In this post we'll walk through a simple, repeatable framework you can use to put together an effective full funnel PPC targeting strategy to gain visibility in a competitive vertical.
Developing a full-funnel PPC strategy is essential for long term growth. While it’s clearly important to maximise lower-funnel demand, a blinkered approach will impact long term growth and lead to market share decline in the longer term.
Here I’ll explain how to effectively diversify your ad spend based on a tried and tested research framework that will help identify areas worth investing in at every stage of the funnel and drive sustainable, long-term growth.
Recognising the foundations needed for PPC success
It’s also essential that you cover the foundational elements needed to build your strategy such as market research, audience research and in-depth brand and competitor analysis, before moving on to launch PPC activity.
Having a solid understanding of who you should be targeting, which networks will prove most effective and where your competition are spending their advertising budget is key to developing a winning strategy.
Our research and analysis framework
We’ve developed a reusable framework for developing our understanding on any brand, which then feeds our PPC targeting strategy.
By carrying out research using the questions in the table below, you will uncover trends to factor into your PPC strategy that will improve the overall effectiveness of your campaigns.
To bring the theory to life I’ll now run through a few examples of the type of information you can uncover using this framework, before moving on to detail how this can be used to develop a full-funnel PPC strategy.
We’re going to focus these examples on a financial services client to highlight how research can help uncover opportunities to generate results even in the most expensive PPC verticals.
Uncovering audience groups most likely to convert
A lot of the stats I’m going to run through are gathered using numerous either free or relatively low cost research tools. This particular example is pulled from the research database Statista.
Working with an investment client, we firstly wanted to uncover data on the audience types most likely to be interested in this product. This is broken down further by age and average annual household income, which we were then able to expand using publicly accessible data from the ONS.
We were then able to export a list of the postcodes that have the highest population density of people with household incomes of over £100k in the UK.
We can of course blend both of these data sets in our PPC targeting to reach a highly relevant audience for this brand, which I’ll go on to cover later in this post.
Identifying factors that influence conversion decisions
Moving on, we wanted to look into the factors that influence decision making specifically around investments, which we could factor in to our creative.

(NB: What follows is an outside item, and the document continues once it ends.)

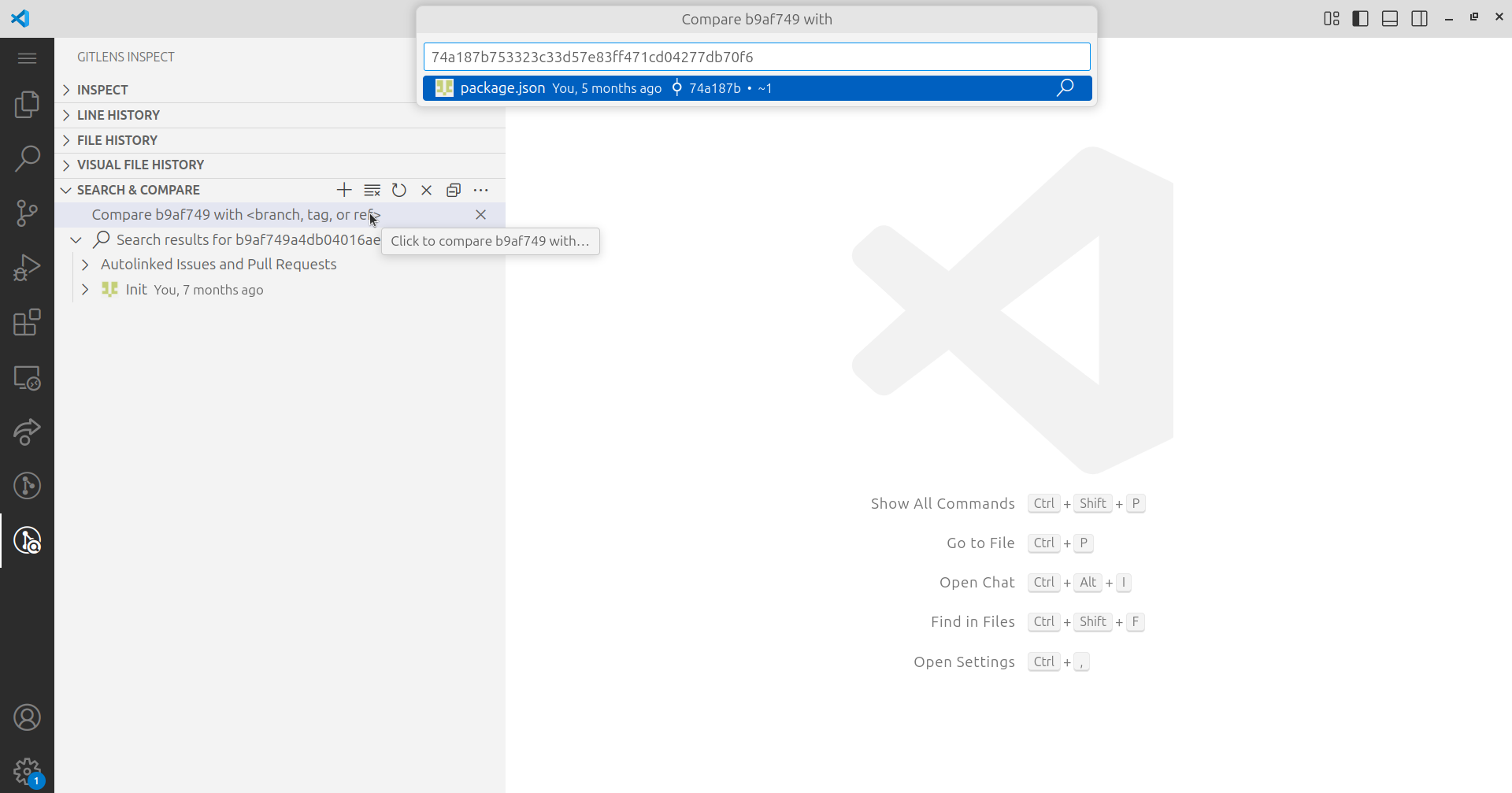Open the Explorer view in activity bar
This screenshot has width=1512, height=793.
click(x=27, y=104)
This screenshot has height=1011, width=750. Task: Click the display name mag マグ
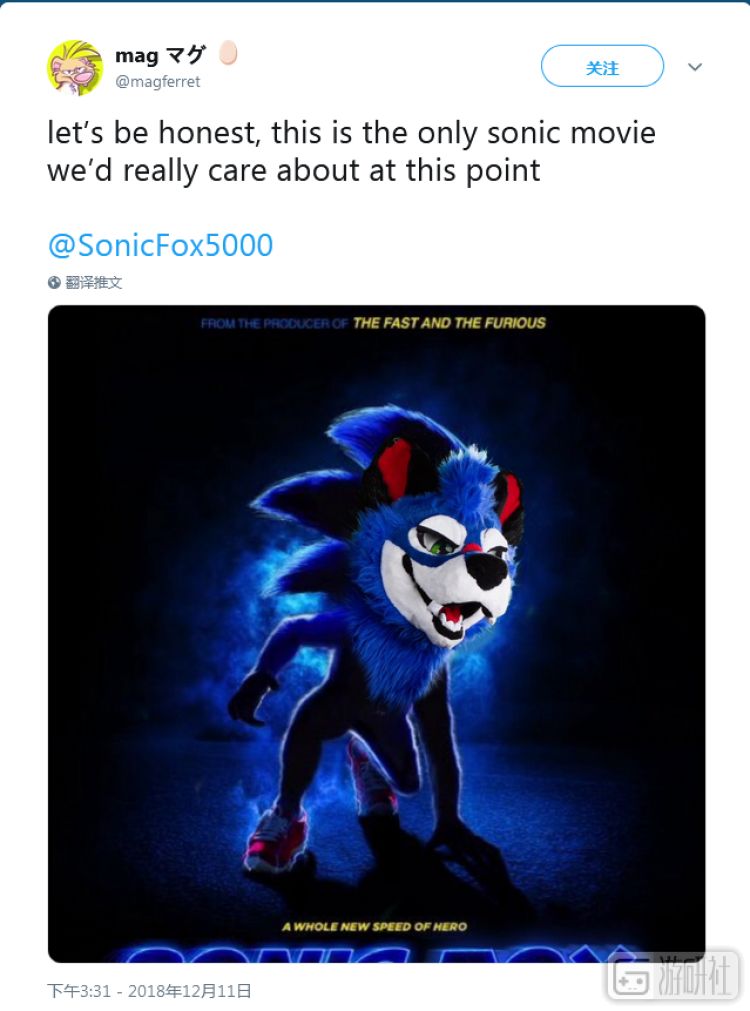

We sourced data that highlighted trust and transparency were particularly important factors influencing decision making in the investment space.
Based on this, it was clearly important to showcase trust and transparency through the campaigns we were running. For example, using trust signals in our landing page content, writing and promoting informative guides to build trust and credibility, along with transparency on rates and fees, all of which will result in a higher conversion rate.
Researching the questions your audience are asking
We now know that building trust is important in the investment space, add to this with the fact that financial services is the third most expensive industry for Google search advertising, and it was clear that we needed to look for other opportunities to gain visibility in this space.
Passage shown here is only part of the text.